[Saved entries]
══════

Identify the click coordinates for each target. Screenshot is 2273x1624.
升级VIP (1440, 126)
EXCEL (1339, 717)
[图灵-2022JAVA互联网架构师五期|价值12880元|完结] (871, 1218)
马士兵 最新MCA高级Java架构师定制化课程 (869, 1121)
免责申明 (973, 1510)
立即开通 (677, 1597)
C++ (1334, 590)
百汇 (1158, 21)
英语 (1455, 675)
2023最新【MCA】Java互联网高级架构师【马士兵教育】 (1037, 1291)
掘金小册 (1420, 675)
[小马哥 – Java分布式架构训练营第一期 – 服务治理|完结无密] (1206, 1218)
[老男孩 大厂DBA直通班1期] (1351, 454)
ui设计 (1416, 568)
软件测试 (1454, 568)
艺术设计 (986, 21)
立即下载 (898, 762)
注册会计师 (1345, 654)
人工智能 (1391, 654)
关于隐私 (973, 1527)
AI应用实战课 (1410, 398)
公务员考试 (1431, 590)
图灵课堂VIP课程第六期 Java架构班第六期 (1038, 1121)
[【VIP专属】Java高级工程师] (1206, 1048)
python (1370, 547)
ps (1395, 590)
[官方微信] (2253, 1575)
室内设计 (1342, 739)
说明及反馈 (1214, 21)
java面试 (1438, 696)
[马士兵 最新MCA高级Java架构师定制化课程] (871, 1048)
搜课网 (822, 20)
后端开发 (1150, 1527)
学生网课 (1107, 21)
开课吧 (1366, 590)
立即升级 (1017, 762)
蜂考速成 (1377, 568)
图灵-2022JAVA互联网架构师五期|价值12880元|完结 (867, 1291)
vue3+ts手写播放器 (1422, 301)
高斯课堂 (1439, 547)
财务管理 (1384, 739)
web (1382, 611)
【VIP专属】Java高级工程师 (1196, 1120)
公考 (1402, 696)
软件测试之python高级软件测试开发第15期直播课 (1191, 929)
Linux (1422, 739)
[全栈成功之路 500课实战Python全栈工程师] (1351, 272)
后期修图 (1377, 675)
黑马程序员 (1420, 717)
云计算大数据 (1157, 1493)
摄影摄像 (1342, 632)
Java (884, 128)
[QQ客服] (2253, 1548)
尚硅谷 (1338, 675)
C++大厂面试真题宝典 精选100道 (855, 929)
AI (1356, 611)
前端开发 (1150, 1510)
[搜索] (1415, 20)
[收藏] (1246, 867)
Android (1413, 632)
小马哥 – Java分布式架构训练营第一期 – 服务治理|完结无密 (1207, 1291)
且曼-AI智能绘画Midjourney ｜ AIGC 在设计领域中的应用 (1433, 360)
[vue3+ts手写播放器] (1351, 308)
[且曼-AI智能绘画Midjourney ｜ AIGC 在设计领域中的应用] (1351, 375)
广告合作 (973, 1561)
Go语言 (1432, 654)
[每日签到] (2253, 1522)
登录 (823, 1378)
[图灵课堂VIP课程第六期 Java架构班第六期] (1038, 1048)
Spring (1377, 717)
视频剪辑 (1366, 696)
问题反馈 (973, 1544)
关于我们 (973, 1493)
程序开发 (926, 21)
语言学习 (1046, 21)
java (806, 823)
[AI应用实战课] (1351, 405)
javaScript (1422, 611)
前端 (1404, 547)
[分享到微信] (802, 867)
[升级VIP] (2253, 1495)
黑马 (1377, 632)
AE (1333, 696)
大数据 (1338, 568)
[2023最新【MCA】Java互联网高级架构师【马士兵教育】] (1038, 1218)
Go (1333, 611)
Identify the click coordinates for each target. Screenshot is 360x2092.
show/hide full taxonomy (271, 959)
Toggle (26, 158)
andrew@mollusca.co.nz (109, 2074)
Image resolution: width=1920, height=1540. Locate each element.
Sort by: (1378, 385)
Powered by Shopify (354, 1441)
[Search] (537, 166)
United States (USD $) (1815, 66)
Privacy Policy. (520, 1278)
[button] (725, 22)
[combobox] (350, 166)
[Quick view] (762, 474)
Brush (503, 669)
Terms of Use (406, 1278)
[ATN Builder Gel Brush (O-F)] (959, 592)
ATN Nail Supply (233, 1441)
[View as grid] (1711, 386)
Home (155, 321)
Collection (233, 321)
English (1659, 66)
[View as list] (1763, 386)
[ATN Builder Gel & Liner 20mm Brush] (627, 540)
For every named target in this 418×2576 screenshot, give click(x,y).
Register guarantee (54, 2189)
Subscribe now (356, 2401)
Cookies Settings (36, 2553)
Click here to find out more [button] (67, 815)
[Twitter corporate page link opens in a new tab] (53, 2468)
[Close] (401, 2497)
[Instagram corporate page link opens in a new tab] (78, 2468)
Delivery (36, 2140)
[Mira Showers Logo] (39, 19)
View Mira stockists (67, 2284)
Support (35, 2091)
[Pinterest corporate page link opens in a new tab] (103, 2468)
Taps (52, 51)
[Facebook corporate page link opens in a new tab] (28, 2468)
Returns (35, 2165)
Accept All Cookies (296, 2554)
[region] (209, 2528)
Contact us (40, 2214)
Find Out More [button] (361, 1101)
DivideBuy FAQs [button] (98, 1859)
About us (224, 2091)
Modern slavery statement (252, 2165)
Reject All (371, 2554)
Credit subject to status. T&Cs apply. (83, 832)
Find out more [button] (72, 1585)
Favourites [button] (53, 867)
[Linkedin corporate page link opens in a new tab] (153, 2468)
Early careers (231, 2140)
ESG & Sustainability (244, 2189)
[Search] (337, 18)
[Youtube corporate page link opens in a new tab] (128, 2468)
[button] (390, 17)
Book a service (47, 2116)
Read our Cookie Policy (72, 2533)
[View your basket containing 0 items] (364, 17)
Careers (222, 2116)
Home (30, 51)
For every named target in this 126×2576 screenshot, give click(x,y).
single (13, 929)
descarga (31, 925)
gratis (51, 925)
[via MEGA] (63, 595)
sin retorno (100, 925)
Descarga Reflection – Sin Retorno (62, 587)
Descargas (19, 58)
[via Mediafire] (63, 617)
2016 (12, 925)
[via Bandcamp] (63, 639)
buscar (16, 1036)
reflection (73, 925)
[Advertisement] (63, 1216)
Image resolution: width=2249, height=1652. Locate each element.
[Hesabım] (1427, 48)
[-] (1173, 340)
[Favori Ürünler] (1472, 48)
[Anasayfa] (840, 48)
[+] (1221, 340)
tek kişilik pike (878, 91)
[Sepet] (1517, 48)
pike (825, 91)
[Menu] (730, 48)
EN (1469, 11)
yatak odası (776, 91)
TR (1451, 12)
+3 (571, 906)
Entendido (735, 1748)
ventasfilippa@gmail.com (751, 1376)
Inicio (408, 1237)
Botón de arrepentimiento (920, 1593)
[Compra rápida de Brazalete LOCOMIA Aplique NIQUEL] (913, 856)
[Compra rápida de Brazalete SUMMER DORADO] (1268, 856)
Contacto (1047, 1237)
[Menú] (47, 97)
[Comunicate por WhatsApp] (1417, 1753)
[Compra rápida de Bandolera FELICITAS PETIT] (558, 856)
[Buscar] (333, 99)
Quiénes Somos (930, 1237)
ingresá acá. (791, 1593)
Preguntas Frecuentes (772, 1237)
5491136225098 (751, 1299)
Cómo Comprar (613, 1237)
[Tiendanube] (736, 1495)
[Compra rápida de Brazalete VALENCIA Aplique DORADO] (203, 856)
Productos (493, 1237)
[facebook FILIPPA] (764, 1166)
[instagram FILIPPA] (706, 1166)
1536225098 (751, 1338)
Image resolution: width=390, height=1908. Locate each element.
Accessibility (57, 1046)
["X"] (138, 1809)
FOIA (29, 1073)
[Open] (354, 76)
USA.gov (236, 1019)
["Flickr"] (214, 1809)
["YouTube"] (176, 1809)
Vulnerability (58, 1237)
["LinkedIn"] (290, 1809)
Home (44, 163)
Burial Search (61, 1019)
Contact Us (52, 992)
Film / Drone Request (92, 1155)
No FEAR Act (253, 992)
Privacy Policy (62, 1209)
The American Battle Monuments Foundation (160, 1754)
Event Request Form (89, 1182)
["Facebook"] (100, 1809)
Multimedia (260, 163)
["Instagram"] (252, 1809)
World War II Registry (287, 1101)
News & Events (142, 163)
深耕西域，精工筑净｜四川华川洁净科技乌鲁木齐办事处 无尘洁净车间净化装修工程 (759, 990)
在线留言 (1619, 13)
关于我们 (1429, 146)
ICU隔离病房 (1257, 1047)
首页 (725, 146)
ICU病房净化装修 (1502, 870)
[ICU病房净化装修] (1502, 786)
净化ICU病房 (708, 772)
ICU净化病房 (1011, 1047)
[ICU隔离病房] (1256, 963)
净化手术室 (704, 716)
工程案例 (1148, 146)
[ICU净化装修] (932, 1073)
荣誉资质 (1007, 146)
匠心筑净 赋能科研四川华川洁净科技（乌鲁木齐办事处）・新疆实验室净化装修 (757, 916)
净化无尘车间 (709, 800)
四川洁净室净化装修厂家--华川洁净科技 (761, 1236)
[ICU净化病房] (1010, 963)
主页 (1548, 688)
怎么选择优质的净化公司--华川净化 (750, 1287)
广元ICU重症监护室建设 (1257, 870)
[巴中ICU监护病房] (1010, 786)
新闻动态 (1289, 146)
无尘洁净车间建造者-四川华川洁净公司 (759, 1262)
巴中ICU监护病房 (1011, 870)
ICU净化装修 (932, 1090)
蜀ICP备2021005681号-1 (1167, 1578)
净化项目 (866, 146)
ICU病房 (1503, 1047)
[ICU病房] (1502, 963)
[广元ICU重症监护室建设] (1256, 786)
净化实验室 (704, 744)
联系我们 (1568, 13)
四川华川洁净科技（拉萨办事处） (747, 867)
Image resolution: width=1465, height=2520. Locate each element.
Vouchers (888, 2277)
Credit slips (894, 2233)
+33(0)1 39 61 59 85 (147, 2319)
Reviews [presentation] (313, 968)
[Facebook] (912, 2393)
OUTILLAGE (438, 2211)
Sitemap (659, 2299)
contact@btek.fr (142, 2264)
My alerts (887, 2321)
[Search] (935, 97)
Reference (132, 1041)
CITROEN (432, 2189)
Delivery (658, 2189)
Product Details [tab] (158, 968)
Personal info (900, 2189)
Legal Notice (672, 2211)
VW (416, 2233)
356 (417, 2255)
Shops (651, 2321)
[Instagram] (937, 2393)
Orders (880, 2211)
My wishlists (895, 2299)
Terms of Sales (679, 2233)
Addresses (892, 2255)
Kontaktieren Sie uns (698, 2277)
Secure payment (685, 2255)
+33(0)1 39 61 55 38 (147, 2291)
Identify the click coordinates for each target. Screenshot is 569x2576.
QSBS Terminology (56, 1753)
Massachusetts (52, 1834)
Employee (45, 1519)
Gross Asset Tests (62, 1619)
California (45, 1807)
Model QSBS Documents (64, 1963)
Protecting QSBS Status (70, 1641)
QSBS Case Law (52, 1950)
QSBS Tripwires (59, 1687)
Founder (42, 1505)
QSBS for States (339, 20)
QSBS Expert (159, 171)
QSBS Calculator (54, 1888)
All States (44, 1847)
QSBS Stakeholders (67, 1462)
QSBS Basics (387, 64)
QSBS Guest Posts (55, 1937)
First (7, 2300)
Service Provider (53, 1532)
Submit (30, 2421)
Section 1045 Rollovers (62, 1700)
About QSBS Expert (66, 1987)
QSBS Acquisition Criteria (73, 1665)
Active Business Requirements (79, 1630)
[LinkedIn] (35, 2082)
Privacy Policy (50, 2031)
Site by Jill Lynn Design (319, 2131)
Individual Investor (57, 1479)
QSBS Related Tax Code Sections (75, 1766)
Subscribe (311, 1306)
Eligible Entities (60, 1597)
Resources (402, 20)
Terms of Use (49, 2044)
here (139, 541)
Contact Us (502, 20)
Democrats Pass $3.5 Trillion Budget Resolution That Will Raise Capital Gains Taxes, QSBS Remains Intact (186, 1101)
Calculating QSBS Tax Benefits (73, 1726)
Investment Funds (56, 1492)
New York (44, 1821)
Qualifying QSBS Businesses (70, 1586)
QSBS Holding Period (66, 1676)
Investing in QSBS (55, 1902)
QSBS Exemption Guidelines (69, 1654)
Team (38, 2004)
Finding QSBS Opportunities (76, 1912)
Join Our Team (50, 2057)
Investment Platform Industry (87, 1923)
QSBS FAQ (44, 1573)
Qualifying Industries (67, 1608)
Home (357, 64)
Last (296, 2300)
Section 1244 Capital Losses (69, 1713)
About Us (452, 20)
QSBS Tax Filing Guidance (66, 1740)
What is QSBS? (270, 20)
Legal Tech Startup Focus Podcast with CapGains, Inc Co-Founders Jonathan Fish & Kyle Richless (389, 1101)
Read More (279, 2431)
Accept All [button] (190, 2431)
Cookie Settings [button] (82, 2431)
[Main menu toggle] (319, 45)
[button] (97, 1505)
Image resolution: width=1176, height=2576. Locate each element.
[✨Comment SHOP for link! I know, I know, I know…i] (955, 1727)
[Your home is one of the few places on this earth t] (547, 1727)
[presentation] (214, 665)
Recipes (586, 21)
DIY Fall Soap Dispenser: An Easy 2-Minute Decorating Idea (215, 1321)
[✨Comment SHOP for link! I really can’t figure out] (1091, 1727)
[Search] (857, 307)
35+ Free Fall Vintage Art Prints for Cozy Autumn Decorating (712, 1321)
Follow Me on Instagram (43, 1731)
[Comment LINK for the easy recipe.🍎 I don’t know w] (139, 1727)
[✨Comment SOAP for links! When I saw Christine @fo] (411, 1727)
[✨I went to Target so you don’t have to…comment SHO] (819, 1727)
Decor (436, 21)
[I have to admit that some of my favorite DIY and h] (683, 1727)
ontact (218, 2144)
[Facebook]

══════

▶ [Work required]: Copy whichever lines of the records above contain the word "最新MCA高级Java架构师定制化课程".

▶ [Answer to this task]:
马士兵 最新MCA高级Java架构师定制化课程 (869, 1121)
[马士兵 最新MCA高级Java架构师定制化课程] (871, 1048)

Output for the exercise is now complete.